I caught up with Irwin in San Francisco for a brief telephone interview during a break in rehearsal at the American Conservatory Theater. He has been traveling in what he calls a “barnstorming tour” of the show nationally.


Bill Irwin in the Irish Repertory Theatre production of On Beckett. Photo: Craig Schwartz.

Robert Israel: You’ve been living and performing Samuel Beckett’s works for several decades now. What specifically about his work has gotten into your craw?

Bill Irwin: After all this time performing his work, I wish I could say several pithy things about him and his work, but all I can say is that Beckett’s work speaks to me because he’s a very visceral writer. And, because I have training as a clown, I think of him as a natural clown, he grew up a clown, and he had a thing for clowns. He was fascinated with Laurel and Hardy. He wrote a film starring pantomime Buster Keaton. And I share an affinity with his Irish roots. Many years ago I went to school in Belfast, in Northern Ireland, so I draw on that experience as a young man living in Ireland when I read and perform him.

RI: It has been documented that Beckett had a great disdain for Ireland.

Irwin: Yes, that’s true, he did. He left Ireland and he went to live in Paris in the midst of all that literary and artistic ferment that was going on there before and after World War II. He left Ireland because he was hurt and pissed off, he was furious with his family, and he was full of mad rebellion. He had a very difficult relationship with Ireland and with his family. And a lot of that comes across in his plays. But not in all his works.

RI: In what specific works of his do you find a different side to him?

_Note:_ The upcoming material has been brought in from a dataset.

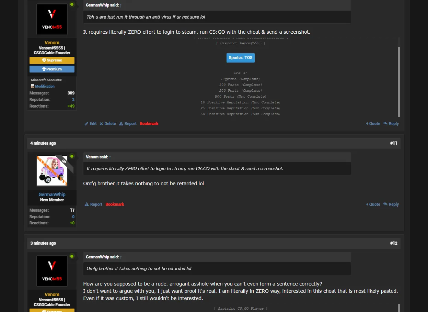Click the signature scrollbar in Venom's first post

pyautogui.click(x=399, y=82)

Irwin: I’ll probably go to my grave having not read all of his novels, but to me, a different side of him comes across in his letters and in his postcards. He was not the first born son in his family, but he writes home with the tone of a dutiful son, and in many of his letters he’s not only gracious but kind and loving.

RI: Playwright Harold Pinter once noted that Beckett was extremely gracious.

Irwin: Yes, that’s true. Pinter met Beckett in Paris and they went out for a night of heavy drinking and acting like party animals, and Pinter collapsed from too much drink. They were in an all-night café. Pinter remembered that Beckett disappeared and came back to minister to him a glass of bicarbonate of soda, nursing him back to consciousness. And then they proceeded to carry on the rest of the night drinking and talking. They had a terse and efficient correspondence, and Beckett’s graciousness came across there, too, in his critiques of Pinter’s plays. But Beckett was not as austere as he comes across in his works.

RI: You mentioned Beckett’s penchant for being visceral. Do you ever find yourself over-thinking your interpretation of his works when performing this show?

Bill Irwin: After many years performing him, there are times I take stock in it and wonder if I need to figure it out again, to make it better, to move the text around a bit. But the impetus of the show, for me, is the joy of sharing it with audiences, so I return to that. I don’t mention this in the show, but I got to meet Sam Beckett many years ago in New York. I was so overwhelmed meeting him that I don’t remember saying much to him, but I do remember that he was very gracious. And the late New York Times reporter Mel Gussow told me he mentioned me to Beckett, and that Beckett complimented my work. So, I will bring those memories of having briefly met him when I perform his work in Boston.

**

A previous version of this interview appeared in The Arts Fuse magazine (Boston) on Oct. 22, 2022.